Memphis-Style Hickory-Smoked Beef and Pork Ribs

  • For the dry rub
  • 135g paprika
  • 160g sugar
  • 3 3/4 tbsps onion powder
  • For the spareribs
  • 2 (about 1.8kg) slabs beef spareribs
  • 2 (about 1.35kg) slabs pork spareribs
  • 180g neely's bbq dry rub
  • For the bbq sauce
  • 500ml ketchup
  • 250ml water
  • 125ml apple cider vinegar
  • 5 tbsps light brown sugar
  • 5 tbsps caster sugar
  • 1 tbsp lemon juice
  • 1 tbsp worcestershire sauce
  • 1/2 tbsp fresh ground black pepper
  • 1/2 tbsp onion powder
  • 1/2 tbsp ground mustard
For the rub:
1) Add all ingredients to a bowl and stir until combined. Keep in an airtight container for up to 6 months.

For the ribs:
1) Rinse and dry ribs. Place on a clean cutting board and pull off the membrane, the thin fatty skin that lines the underside of the ribs. Trim the ribs of excess fat and meat.
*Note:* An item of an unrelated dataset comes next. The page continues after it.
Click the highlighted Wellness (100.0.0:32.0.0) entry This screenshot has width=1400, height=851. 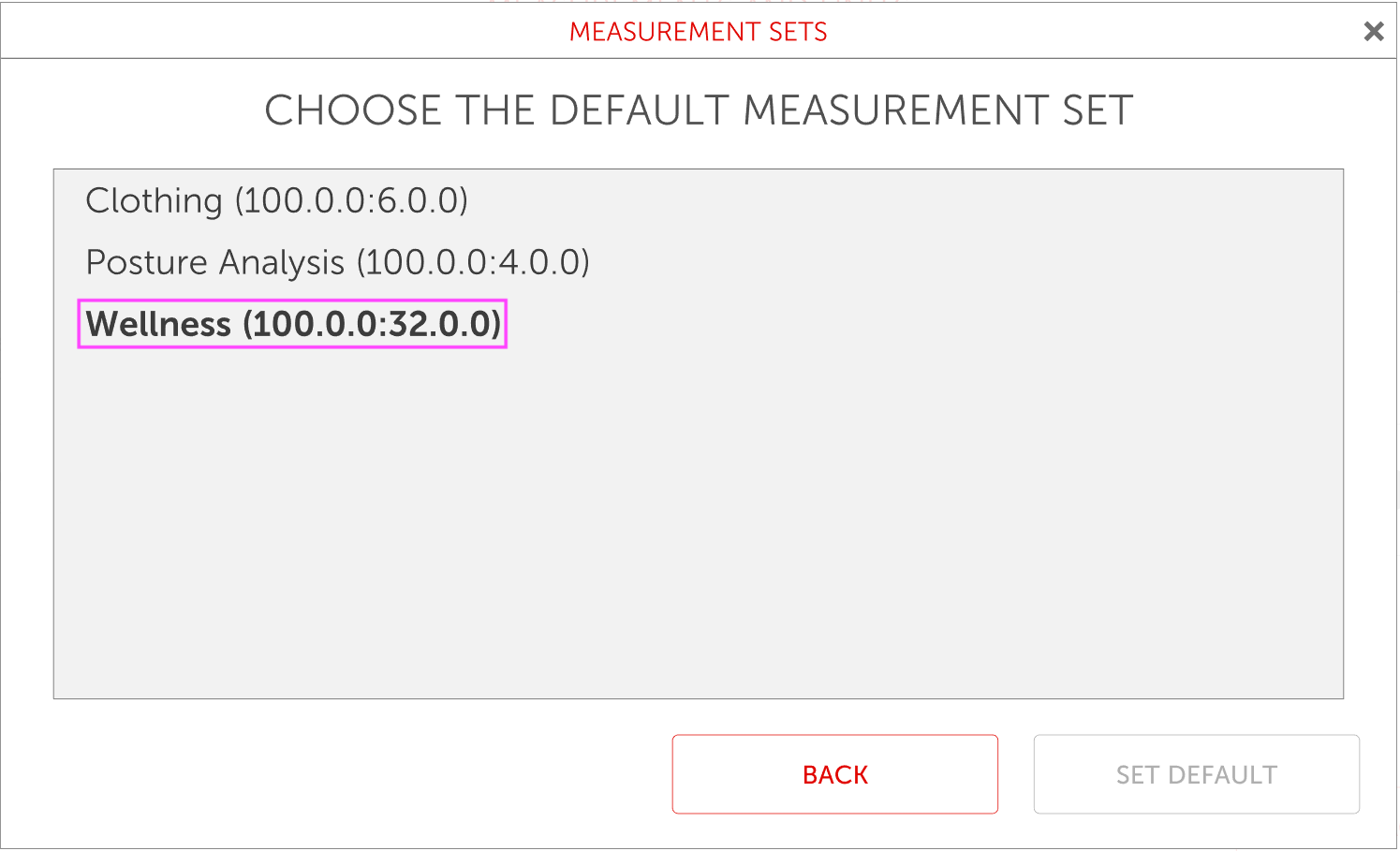coord(293,324)
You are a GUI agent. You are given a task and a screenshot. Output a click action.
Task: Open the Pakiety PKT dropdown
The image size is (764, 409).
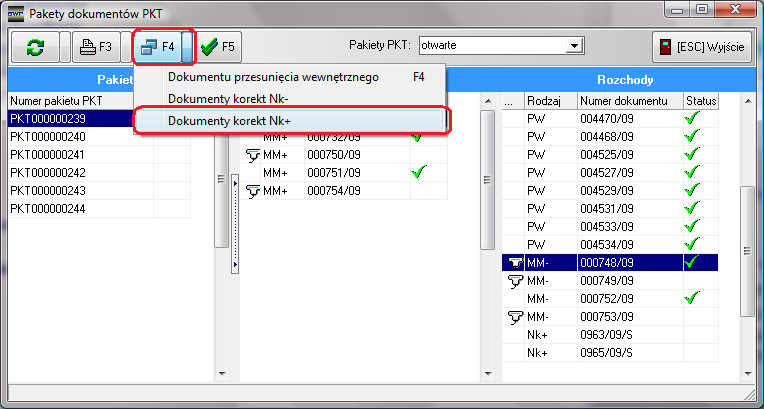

2) Liberally season both sides of the ribs with the bbq rub. Wrap ribs and refrigerate for at least 8 hours so flavors can permeate.

3) Preheat barbecue to around 125C using hickory and charcoal. Use indirect heat and cook with the cover down.

4) Place ribs, meatier side down, on the barbecue away from the coals. Cook beef for 2 hours, adding more coals as needed. Turn and cook for 45 minutes more, or until the ribs 'bend' and the meat easily separates from the bone using a fork. Cook the pork ribs for 3 hours. Turn and cook another hour, or until ribs bend. Remove from barbecue.

For the bbq sauce:
1) In a medium saucepan, combine all ingredients. Bring mixture to a boil, reduce heat to simmer.

2) Cooked uncovered, stirring frequently, for 1 hour 15 minutes.

3) Serve alongside ribs or coat the ribs with the bbq sauce.